Все это происходит на фоне марширующих толп, ртов, раззявленных в крике, и детей, хвастающих реквизированными в еврейской лавке авторучками. На одном из листов, изображающих Берлин времен Хрустальной ночи, среди вывесок обреченных магазинов (Кон, Зелиг, Израэль и K°), есть еще одна, с такой же недвусмысленной фамилией Саломон. Для описания того, что происходило тогда в ее кругу, Шарлотта придумывает составное слово menschlichjüdischen : она говорит о человеко-еврейских душах, как если бы речь шла о диковинном гибриде, подлежащем наблюдению и изучению. Да, в общем, так оно и было.
В 1936 году еврейка Саломон поступила в Берлинскую академию художеств, ситуация по тогдашним законам невозможная, объяснимая разве что безумной отвагой, которая города берет, и общим замешательством перед лицом такого нахальства. Позже администрации пришлось оправдываться, и ответная формулировка стоит того, чтобы ее упомянуть: Шарлотта была допущена к занятиям в силу своей асексуальности — как заведомо неспособная вызвать интерес у студентов-арийцев. В «Жизни? или Театре?» описывается диалог, который состоялся у нее в приемной комиссии. «А вы евреев принимаете? — Вы же наверняка не еврейка. — Конечно, я еврейка. — Ну, неважно». Соученица, которой посвящены несколько гуашей, вспоминала о ней без особой симпатии: тихая, всегда в сером, вылитый ноябрьский денек.

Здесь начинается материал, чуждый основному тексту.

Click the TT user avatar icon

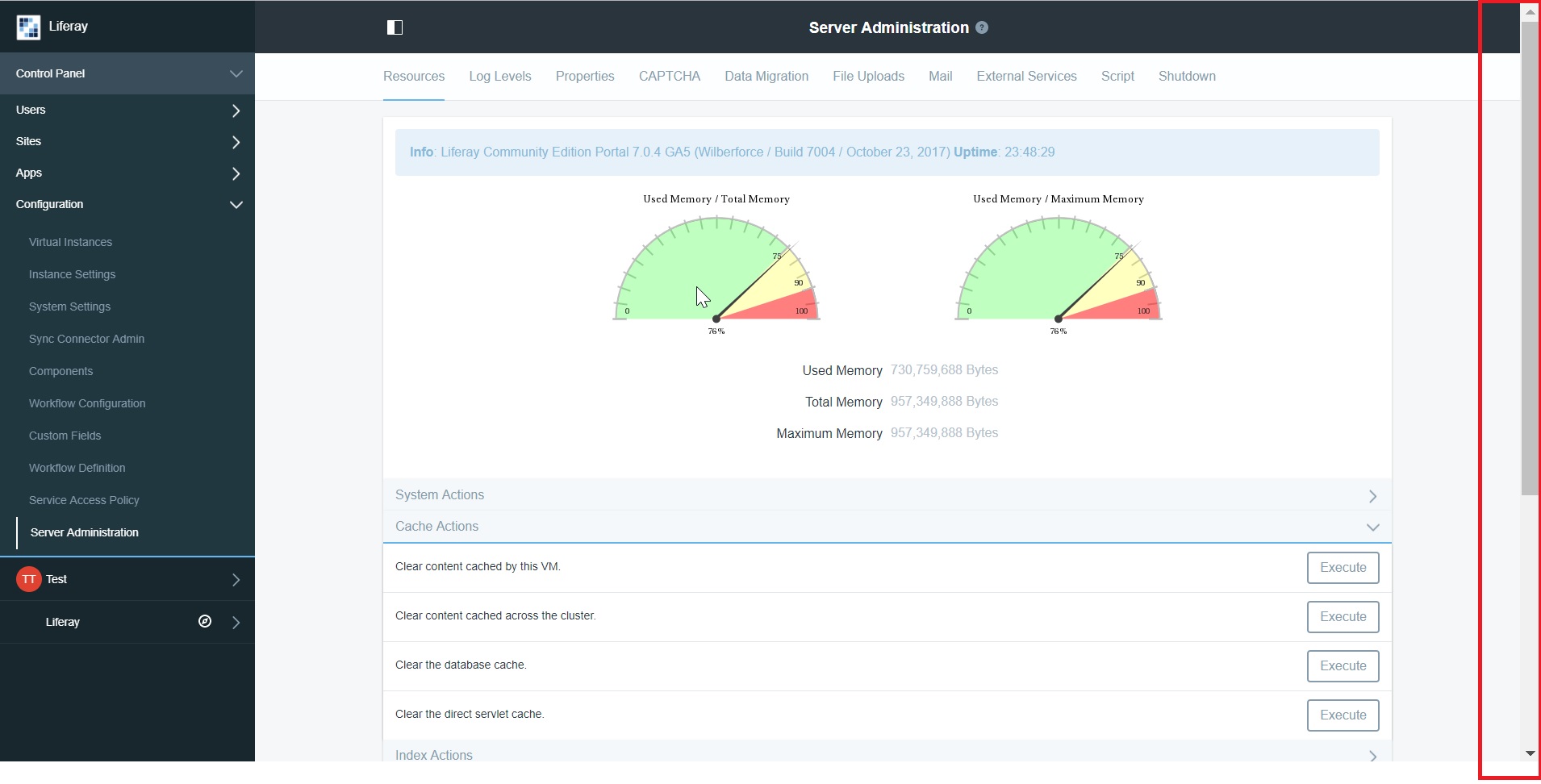(x=29, y=579)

Через три года Шарлотту силком, против ее воли, отправляют во Францию, к дедушке с бабушкой, постепенно нищающим, но еще пытающимся сохранить привычный образ жизни. В книге, изданной в 1969-м, лист, где она прощается с Даберлоном (еще одно безмолвное объятие, отсылающее к Климту), назван фантазией; Паула Линдберг до смертного одра утверждала, что любовный треугольник зингшпиля — wishful thinking , выдумки подростка, ничего такого не было. На следующих листах — общее прощание на вокзале, сутулый отец, только что вышедший из Заксенхаузена, мачеха в норковой шубке, круглые очки Даберлона.

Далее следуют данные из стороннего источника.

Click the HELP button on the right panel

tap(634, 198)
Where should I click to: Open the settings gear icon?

Душещипательная природа работы Саломон поощряет читательское желание видеть в ней лирическое повествование, что-то вроде любовного романа. По-английски этот жанр зовется емким словом romance , которое подразумевает не только неотменимое фабульное ядрышко, но и систему акцентов, подчиняющую все, что в книге ни есть, главному, любовному интересу. Это слово, впрочем, встречается в важной работе Фрейда — короткой статье 1909 года «Familienroman der Neurotiker», которая в классическом английском переводе так и называется: «Family romances». Речь там идет об определенной стадии развития, когда ребенок перестает верить, что он, такой особенный, мог родиться у своих заурядных родителей, и сочиняет себе новых: шпионов, аристократов, небожителей, воображенных по своему образу и подобию. Он считает себя жертвой обстоятельств, похищения, чудовищного обмана — романтическим героем, насильственно помещенным в интерьер реалистической пьесы. В молодых стихах Пастернака об этом говорится с пониманием, как об общем, неизбежном опыте: «Мерещится, что мать не мать, что ты не ты, что дом — чужбина».